The well-known Aubert family has been living in Saint-Émilion since 1750 and has a long and successful history as producers of some of Bordeaux’s finest wines.
Alain and Bernadette Aubert own over 600 acres of vineyard property, making them one of the largest family producers on the Right Bank. Their daughter, Amélie Aubert, is the 7th generation of the family to take over the reins of the family’s winemaking responsibilities.
The Aubert domaine extends to seven notable chateaux in the appellations of Saint-Émilion Grand Cru, Côtes-de-Bordeaux and Castillon, including Château Macard, Château de Ribebon, Château Hyot, Château Haut-Gravet, and Château La Couspaude.
“Healthy grapes are the key to success,” explains winemaker Amélie Aubert.
The vines range in age from 40 to 100 years, depending on the appellation, and are planted in the ancient gravel, clay-limestone and sandy soils of the region. Depending on the appellation, vine density is up to 6,000 vines per hectare, which is the level of density found on Grand Cru properties.
The vines are tended to by hand with the utmost respect for the environment and local ecology.
To allow every piece of the vineyard to fully express itself prior to blending, each varietal, and each parcel, is harvested separately, and 100% by hand.
A green harvest is done and the grapes are de-stemmed and de-budded prior to making their way to the winery.

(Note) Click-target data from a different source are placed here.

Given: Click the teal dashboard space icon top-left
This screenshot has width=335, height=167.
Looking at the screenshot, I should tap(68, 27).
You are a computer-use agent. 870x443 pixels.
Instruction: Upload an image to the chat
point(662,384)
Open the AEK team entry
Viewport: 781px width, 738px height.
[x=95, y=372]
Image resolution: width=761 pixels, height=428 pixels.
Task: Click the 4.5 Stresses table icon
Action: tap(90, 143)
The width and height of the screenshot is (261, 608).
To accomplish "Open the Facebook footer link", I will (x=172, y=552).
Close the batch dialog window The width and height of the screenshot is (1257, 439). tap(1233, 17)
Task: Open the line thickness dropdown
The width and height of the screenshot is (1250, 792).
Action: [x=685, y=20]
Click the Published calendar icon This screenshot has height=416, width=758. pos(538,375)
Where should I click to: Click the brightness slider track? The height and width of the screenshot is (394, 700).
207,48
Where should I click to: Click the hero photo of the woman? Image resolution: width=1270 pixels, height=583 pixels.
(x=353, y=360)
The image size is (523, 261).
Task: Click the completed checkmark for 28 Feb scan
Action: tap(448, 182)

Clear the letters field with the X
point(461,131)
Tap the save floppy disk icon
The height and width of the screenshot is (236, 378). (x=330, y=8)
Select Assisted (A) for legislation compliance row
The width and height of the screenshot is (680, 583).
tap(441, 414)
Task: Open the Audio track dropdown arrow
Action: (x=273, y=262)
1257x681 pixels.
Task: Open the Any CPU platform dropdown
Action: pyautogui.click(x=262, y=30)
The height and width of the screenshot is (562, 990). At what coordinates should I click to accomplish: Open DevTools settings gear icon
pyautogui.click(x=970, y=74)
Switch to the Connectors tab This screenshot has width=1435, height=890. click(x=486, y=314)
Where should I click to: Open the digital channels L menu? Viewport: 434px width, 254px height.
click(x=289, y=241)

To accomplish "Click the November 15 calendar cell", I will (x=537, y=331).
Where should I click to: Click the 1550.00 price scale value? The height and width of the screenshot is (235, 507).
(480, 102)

To extract color and polyphenols, cold maceration of the grapes is done for one week, with a gentle extraction for three weeks. The wines are then aged from 12 to 24 months in French oak barrels, depending on the origin of the wine, with varying combinations of new and one-year old barrels. Again, depending on the appellation in question, there may also be a malolactic fermentation in barrel, along with aging on the lees.